Below are several entries. Transcribe exactly those lines that fall from the one with "This screenshot has width=1350, height=616." through the one with "Click the X icon to remove C:\", end lines included.
*** Opening of Data provided ***
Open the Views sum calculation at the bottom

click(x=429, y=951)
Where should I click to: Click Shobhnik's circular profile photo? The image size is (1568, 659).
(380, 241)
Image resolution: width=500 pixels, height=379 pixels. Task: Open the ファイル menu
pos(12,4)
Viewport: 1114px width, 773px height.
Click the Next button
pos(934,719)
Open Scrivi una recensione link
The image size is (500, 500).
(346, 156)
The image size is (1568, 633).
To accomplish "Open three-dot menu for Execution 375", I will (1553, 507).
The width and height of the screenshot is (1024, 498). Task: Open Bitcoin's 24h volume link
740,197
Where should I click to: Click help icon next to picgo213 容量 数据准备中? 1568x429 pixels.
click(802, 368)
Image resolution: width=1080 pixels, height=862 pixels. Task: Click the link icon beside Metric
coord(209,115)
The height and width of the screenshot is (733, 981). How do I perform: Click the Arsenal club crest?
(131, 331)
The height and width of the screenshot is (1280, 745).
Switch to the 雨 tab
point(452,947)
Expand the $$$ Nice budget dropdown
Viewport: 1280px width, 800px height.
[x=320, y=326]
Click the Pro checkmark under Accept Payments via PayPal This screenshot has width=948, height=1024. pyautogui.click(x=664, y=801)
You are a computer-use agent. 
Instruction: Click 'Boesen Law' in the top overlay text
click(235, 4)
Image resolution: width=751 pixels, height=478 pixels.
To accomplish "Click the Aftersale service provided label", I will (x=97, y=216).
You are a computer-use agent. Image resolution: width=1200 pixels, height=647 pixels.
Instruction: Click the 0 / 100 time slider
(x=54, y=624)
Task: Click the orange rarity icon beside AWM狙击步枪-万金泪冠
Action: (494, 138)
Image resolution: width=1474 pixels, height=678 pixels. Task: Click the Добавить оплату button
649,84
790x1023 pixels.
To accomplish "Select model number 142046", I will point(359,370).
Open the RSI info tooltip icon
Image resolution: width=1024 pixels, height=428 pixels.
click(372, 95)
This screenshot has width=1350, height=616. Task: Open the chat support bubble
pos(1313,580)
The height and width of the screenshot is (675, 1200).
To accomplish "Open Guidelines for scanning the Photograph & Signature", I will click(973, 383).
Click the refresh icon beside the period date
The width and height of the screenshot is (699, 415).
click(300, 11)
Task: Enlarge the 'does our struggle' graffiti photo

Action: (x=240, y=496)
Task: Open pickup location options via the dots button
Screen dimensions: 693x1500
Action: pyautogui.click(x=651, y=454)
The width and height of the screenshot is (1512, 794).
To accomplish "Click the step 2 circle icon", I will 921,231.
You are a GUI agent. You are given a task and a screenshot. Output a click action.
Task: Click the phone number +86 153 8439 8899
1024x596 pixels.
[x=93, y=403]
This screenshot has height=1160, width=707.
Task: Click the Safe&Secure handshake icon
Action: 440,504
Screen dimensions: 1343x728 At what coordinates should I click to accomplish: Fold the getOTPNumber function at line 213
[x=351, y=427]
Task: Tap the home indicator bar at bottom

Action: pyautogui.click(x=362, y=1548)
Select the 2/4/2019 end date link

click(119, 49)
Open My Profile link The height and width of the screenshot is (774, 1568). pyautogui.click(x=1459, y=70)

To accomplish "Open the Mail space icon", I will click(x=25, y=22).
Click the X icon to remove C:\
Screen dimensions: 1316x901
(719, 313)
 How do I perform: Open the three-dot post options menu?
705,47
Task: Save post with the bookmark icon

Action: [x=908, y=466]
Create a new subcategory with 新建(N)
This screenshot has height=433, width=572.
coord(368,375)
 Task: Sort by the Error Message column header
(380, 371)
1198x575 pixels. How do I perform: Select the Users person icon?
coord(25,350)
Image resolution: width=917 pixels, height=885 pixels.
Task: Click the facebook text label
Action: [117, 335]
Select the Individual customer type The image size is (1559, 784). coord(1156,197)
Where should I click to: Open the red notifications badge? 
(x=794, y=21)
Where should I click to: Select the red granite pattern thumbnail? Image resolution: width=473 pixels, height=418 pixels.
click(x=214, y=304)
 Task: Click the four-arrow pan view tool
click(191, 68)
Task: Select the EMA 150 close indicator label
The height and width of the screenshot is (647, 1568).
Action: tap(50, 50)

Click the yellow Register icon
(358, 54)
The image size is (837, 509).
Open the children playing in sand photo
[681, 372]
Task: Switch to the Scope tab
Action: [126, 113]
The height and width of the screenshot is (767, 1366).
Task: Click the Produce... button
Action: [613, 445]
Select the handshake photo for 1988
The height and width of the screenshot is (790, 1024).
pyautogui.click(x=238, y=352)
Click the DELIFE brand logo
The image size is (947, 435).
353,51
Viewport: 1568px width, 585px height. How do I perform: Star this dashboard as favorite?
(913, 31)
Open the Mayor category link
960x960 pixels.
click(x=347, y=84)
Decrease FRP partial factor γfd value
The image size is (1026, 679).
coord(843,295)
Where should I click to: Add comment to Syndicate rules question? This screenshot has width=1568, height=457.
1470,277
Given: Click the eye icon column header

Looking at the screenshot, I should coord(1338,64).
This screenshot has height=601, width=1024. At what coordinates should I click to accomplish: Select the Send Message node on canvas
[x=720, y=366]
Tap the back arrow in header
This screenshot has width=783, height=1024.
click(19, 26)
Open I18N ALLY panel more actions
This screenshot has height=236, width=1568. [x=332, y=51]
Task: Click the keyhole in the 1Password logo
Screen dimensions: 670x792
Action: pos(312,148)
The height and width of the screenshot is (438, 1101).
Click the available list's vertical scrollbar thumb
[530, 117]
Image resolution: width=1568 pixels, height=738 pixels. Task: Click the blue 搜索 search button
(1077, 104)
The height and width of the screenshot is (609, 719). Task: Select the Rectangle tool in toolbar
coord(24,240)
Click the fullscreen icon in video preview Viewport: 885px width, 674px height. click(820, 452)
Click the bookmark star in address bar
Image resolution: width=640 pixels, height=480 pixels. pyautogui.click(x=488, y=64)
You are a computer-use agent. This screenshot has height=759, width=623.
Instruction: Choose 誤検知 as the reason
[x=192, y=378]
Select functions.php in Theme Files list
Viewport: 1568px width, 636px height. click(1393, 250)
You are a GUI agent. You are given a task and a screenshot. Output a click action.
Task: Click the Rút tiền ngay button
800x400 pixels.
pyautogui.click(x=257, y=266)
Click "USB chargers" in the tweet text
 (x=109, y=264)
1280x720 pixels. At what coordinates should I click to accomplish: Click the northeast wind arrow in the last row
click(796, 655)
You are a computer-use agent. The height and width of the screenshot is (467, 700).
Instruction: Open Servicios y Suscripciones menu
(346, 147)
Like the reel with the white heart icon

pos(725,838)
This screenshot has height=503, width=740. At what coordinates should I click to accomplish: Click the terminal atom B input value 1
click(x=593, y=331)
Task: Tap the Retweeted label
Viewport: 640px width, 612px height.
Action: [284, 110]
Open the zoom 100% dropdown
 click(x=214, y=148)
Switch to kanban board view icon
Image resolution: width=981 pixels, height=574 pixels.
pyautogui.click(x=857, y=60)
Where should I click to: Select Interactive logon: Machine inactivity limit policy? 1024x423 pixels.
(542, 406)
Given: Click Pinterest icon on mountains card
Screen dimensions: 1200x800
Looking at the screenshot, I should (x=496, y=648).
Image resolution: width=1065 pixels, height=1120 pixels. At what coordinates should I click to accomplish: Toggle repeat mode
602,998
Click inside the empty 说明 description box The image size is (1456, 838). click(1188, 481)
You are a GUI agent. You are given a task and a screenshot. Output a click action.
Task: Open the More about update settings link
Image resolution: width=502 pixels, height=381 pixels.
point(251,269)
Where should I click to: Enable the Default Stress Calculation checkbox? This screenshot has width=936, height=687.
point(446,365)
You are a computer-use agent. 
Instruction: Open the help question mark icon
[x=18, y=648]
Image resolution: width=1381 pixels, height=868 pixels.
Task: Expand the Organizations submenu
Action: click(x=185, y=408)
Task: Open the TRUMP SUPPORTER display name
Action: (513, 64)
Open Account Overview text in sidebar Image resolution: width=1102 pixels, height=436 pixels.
*** Close of Data provided ***
Task output:
This screenshot has width=1350, height=616. Task: Open the chat support bubble
pos(1313,580)
The height and width of the screenshot is (675, 1200).
To accomplish "Open Guidelines for scanning the Photograph & Signature", I will click(973, 383).
Click the refresh icon beside the period date
The width and height of the screenshot is (699, 415).
click(300, 11)
Task: Enlarge the 'does our struggle' graffiti photo

Action: (x=240, y=496)
Task: Open pickup location options via the dots button
Screen dimensions: 693x1500
Action: pyautogui.click(x=651, y=454)
The width and height of the screenshot is (1512, 794).
To accomplish "Click the step 2 circle icon", I will 921,231.
You are a GUI agent. You are given a task and a screenshot. Output a click action.
Task: Click the phone number +86 153 8439 8899
1024x596 pixels.
[x=93, y=403]
This screenshot has height=1160, width=707.
Task: Click the Safe&Secure handshake icon
Action: 440,504
Screen dimensions: 1343x728 At what coordinates should I click to accomplish: Fold the getOTPNumber function at line 213
[x=351, y=427]
Task: Tap the home indicator bar at bottom

Action: pyautogui.click(x=362, y=1548)
Select the 2/4/2019 end date link

click(119, 49)
Open My Profile link The height and width of the screenshot is (774, 1568). pyautogui.click(x=1459, y=70)

To accomplish "Open the Mail space icon", I will click(x=25, y=22).
Click the X icon to remove C:\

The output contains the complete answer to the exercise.